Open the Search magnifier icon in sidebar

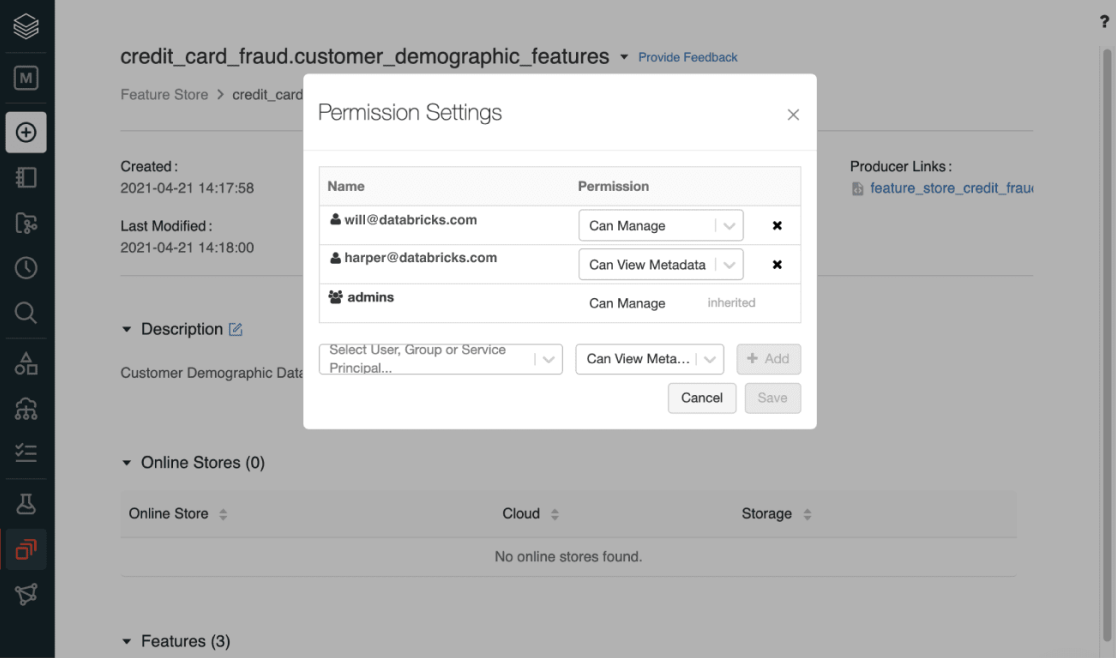point(26,313)
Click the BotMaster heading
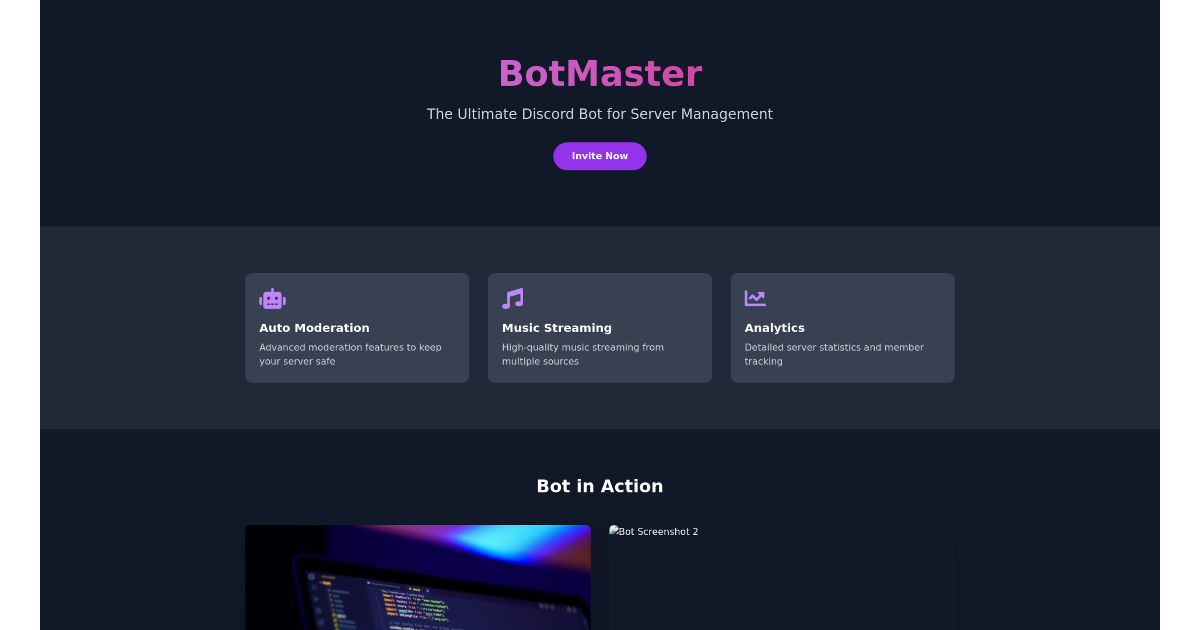Screen dimensions: 1200x630 coord(600,73)
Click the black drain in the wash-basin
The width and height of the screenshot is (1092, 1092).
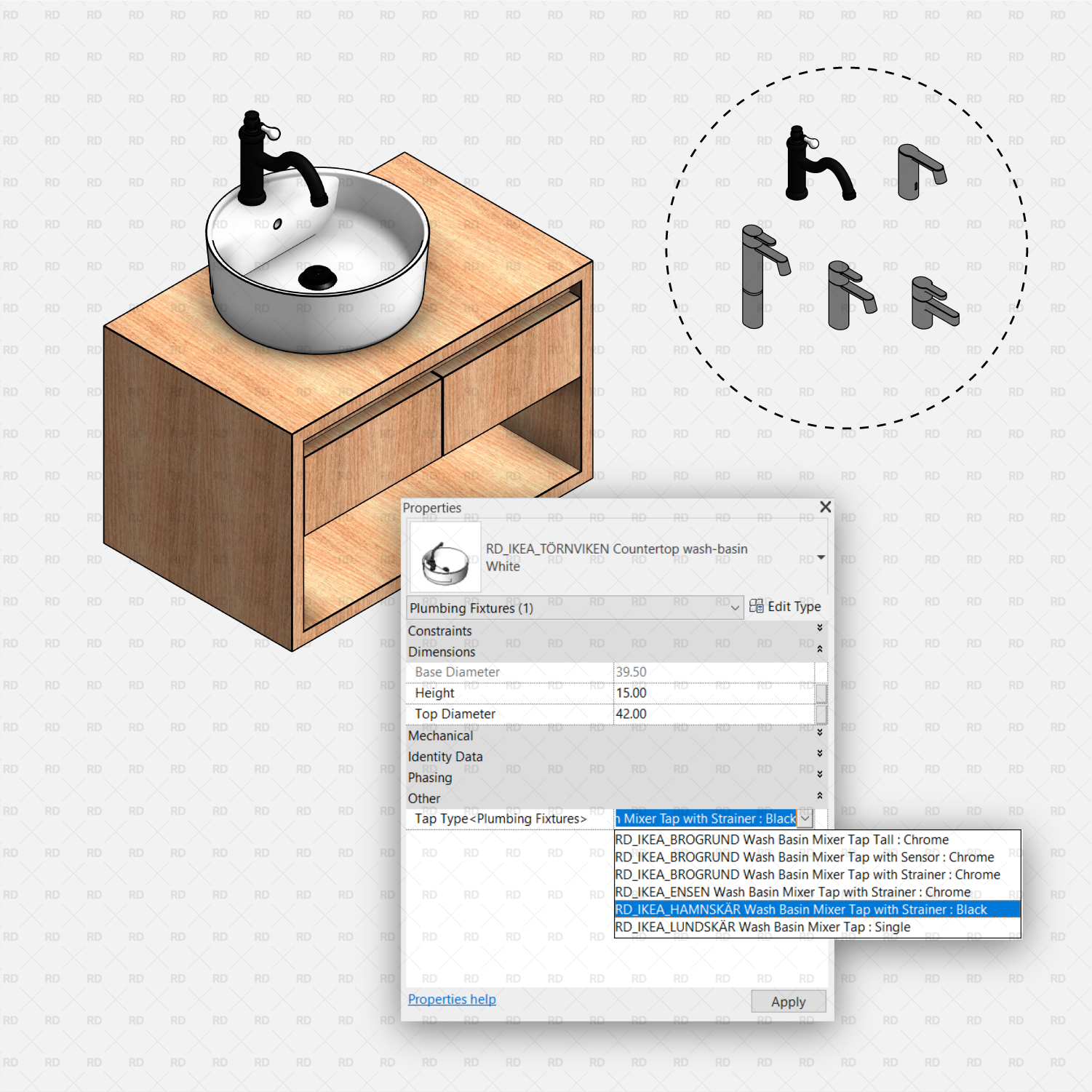click(x=317, y=276)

● ● ●

> **REQUIRED WORK**: Will you repeat the material above, but only from the line containing "The width and" through its last line, exactly and without the pictures?

> **OUTPUT BELOW**:
The width and height of the screenshot is (1092, 1092).
click(x=317, y=276)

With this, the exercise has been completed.